# Text segment:
----------

Ireland still great place for shysters and scam merchants

Tue, Nov 27, 2012, 00:00

   

The late Larry Hagman gave us the greatest single moment in Irish television history, and it wasn’t in Dallas. In a surreal passage in Charles Haughey’s self-regarding film My Ireland, Hagman, in a JR Ewing-style ten-gallon hat, chats with the great leader at a racecourse. Suddenly, he reaches into his pocket, takes out a dud thousand-dollar bill with JR’s face on it and gives it, with a knowing leer, to Haughey. We knew then that JR was truly one of us. And he’d still be at home here, for this remains a great place for shysters and scam merchants.

Last week, the Labour TD Robert Dowds got figures on conviction rates for white-collar crimes. In the three years after a crash caused in large part by abysmal business ethics, convictions fell dramatically. In 2004, there were 467 convictions for white-collar crimes; in 2010, there were just 178. Is this because the shysters took their fingers out of the till? No – the number of recorded white-collar offences rose by 33 per cent in the same period.

Nine out of 10 known white-collar crimes fail to result in a conviction. In part, this is because there has been no serious effort to create a fraud squad with the expertise to investigate complex cases. The fraud squad has not a single full-time lawyer attached to it and just two qualified accountants.

----------

(Stored data)
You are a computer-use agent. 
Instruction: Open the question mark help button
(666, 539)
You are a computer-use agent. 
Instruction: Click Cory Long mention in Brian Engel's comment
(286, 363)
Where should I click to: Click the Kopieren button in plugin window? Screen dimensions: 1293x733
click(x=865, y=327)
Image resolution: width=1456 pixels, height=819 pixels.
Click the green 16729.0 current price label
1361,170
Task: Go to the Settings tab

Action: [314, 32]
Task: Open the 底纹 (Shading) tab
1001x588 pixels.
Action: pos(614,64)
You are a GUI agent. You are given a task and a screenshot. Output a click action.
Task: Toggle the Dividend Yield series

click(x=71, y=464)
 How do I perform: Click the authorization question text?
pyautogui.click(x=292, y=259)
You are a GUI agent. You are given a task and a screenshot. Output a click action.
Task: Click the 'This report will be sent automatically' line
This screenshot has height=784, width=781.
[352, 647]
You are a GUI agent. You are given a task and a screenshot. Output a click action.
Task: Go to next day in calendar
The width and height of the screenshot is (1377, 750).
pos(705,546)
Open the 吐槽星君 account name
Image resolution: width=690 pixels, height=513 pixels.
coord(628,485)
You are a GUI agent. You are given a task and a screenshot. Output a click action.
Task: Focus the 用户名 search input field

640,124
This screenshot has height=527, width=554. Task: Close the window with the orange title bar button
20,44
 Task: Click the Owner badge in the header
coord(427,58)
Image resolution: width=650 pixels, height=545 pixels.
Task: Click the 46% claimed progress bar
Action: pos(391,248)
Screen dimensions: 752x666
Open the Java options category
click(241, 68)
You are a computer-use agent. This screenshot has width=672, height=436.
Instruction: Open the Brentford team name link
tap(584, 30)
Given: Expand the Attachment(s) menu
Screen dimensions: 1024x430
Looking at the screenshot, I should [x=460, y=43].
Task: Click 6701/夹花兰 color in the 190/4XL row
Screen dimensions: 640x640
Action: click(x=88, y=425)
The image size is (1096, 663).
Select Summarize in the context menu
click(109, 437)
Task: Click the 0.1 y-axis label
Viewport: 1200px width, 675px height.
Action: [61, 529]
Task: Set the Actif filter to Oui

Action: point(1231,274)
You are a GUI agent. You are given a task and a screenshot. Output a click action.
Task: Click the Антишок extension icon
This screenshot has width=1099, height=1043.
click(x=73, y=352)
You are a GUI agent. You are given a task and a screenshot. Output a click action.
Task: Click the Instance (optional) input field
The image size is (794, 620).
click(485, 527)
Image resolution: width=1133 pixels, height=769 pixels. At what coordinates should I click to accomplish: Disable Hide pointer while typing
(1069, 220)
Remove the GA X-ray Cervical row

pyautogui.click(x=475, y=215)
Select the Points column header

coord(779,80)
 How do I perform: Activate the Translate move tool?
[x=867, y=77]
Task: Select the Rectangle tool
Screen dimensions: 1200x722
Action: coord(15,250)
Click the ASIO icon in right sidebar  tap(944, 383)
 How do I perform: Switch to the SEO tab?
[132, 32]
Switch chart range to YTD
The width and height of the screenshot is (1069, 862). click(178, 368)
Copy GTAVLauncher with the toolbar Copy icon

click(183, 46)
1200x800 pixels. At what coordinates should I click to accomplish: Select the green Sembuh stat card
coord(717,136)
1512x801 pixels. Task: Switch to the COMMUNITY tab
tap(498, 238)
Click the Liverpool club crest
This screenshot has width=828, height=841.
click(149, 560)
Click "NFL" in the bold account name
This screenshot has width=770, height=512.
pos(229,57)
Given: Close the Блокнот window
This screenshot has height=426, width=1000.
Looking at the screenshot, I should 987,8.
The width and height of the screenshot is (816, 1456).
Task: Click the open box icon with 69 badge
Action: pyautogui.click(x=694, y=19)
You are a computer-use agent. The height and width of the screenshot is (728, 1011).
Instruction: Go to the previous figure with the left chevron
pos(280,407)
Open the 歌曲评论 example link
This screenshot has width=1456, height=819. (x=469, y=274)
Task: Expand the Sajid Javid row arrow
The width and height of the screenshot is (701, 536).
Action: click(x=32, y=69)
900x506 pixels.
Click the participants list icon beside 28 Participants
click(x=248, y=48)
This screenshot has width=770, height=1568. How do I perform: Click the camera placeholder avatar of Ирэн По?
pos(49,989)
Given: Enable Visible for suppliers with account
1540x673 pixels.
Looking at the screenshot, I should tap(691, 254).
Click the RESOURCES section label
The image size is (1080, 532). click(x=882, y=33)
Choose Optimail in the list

----------

# Exercise requirements:
1 – Repeat the passage in the article on white-collar crime in Ireland from "Nine out of" up to and including "two qualified accountants.".
2 – Please carry on the article on white-collar crime in Ireland from the point where it stops.

# Your responses:
1 –
Nine out of 10 known white-collar crimes fail to result in a conviction. In part, this is because there has been no serious effort to create a fraud squad with the expertise to investigate complex cases. The fraud squad has not a single full-time lawyer attached to it and just two qualified accountants.

2 –
But there’s an even bigger issue here – the state of the law itself. One of the big questions citizens have been asking since the crash is – how come, to adapt a famous statement by Michael McDowell, none of these people ever get to hang their Armani jackets on the back of a cell door in Mountjoy? Any seriously reforming government would have set up a task force to transform Irish corporate law into a powerful protector of the public interest.

Instead, what we have is the continuation of a beast called the Corporate Law Review Group. This is a statutory body, made up of fine and worthy people with considerable expertise and undoubted integrity, most of them from the legal and corporate worlds. And it is a long-running disaster.

The CLRG is headed by Thomas Courtney, a corporate lawyer with the ubiquitous Arthur Cox legal firm. He is a highly distinguished and capable man. But he operates within a mentality that makes it almost impossible for the CLRG to react to the scale and toxicity of white-collar crime in Ireland.

Firstly, the brief of the CLRG is and continues to be a classic expression of the boomtime creed of “light-touch” regulation. Its mission statement is to “promote enterprise, facilitate commerce, simplify the operation of the Companies Acts, enhance corporate governance and encourage commercial probity”. Note the order of priorities – the CLRG is to serve “commerce” and “enterprise” first, probity second.